Theoretically, is BNF sufficient to describe all file format? [closed]?

No, BNF isn't sufficient. BNF describes context-free grammars, which aren't even close to all imaginable grammars. Pretty much all programming languages, most if not all sane data serialization formats, etc.Are context-free, but since you asked about theory, the answer is no.

For starters, there are context-sensitive grammars, which (if the name didn't tip you off) can't be expressed with context-free grammars. A simple example would be n times a followed by n times be followed by n times c (the same n for each). Also, grammars only describe, well, the grammar or syntax.

Depending on the file format, there may be much more required for some data in that format to be valid (well-formed) - think typechecking in programming languages, for instance. You can't describe such semantics constraints with context-free grammars, or most grammars for that matter. There may be some highly complex ones that can do it in theory.

They'd be correspondingly impractical, of course.

Yes. BNF only describes context free grammars. If a file contains a description of its own syntax, the rules for reading such a file couldn't be expressed in BNF.

You would need a Turing machine for that. Similarly, if the decision to accept or reject a file can't be expressed by a push down automata then bnf won't work either. BNF can't perfectly describe English syntax, for example.

– new_perl Aug 1 at 2:17 No. Definitely not PE (and probably not elf). Reading a PE file requires dereferencing pointers.

I imagine an ELF file would too (I know for certain because I've written PE readers / writers, but I haven't looked at the ELF format in depth). That can't be expressed in BNF. You can pretty easily write hand written recursive descent to do most the reading of a PE file though.

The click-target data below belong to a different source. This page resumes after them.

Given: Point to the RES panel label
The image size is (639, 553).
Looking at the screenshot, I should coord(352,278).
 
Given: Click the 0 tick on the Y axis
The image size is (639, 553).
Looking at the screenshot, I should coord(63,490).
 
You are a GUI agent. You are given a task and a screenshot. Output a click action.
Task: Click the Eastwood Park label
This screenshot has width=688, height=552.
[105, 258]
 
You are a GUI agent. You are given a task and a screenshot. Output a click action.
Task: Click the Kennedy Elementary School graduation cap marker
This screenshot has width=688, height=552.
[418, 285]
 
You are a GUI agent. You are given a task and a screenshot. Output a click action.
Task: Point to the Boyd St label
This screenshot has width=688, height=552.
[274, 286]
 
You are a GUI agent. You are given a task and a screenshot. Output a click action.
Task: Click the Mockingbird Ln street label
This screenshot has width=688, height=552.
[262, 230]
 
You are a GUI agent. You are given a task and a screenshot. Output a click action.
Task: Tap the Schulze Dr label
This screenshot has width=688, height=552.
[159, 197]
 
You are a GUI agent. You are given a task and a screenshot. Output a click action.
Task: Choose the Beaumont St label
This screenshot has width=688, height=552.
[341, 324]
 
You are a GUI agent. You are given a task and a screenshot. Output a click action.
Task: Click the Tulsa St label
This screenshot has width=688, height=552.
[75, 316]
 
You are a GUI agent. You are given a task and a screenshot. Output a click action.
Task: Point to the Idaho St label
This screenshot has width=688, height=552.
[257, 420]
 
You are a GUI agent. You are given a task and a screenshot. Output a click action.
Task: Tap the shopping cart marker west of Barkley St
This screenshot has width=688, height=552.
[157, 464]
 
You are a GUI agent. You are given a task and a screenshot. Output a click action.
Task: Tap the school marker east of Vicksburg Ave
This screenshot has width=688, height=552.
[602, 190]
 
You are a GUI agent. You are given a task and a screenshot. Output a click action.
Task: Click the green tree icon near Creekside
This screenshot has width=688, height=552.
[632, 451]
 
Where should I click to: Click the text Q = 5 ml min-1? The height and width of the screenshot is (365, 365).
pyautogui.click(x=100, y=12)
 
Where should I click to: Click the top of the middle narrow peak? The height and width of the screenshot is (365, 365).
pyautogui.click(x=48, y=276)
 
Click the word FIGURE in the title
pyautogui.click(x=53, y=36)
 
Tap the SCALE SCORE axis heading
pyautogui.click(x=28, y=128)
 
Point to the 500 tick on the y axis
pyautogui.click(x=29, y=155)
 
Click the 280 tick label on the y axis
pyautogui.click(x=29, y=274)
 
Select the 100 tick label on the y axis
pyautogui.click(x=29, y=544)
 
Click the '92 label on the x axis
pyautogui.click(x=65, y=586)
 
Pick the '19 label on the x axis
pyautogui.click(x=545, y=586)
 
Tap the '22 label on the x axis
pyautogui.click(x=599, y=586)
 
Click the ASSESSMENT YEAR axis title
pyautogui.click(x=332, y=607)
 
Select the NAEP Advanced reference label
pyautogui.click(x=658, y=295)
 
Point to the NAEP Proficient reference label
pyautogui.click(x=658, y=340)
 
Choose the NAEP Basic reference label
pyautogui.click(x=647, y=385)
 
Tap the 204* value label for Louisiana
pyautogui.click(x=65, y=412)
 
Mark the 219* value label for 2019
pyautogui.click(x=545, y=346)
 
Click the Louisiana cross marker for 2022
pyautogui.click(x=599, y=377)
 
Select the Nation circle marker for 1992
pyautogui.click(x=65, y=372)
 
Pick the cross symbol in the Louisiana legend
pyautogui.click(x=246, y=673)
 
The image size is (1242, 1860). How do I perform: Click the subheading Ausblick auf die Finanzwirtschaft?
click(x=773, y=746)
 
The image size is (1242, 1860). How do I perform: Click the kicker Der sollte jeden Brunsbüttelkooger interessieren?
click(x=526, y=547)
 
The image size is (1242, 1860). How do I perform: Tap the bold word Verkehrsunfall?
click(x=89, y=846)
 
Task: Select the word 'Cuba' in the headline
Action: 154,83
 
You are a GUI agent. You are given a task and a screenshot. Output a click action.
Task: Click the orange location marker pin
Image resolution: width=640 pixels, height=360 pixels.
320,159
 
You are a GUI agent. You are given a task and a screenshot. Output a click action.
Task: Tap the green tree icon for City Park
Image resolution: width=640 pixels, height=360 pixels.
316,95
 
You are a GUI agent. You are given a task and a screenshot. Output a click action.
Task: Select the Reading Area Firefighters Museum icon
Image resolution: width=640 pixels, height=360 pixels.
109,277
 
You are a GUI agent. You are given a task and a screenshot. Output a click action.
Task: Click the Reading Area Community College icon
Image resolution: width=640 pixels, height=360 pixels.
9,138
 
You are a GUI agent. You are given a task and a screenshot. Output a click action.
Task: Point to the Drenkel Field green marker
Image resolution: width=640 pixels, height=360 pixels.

– Scott Wisniewski Aug 1 at 2:26 You mentioned You can pretty easily write hand written recursive descent to do most the reading of a PE file though. ,but how? – new_perl Aug 1 at 2:56 Take a look at the PE/Coff spec.

You can download it here: msdn.microsoft. Com/en-us/windows/hardware/gg463119.It describes the binary format of a PE file. Start by reading the headers, then the section table, etc. The code to read that looks very similar to the implementation of a parser.... – Scott Wisniewski Aug 1 at 3:01.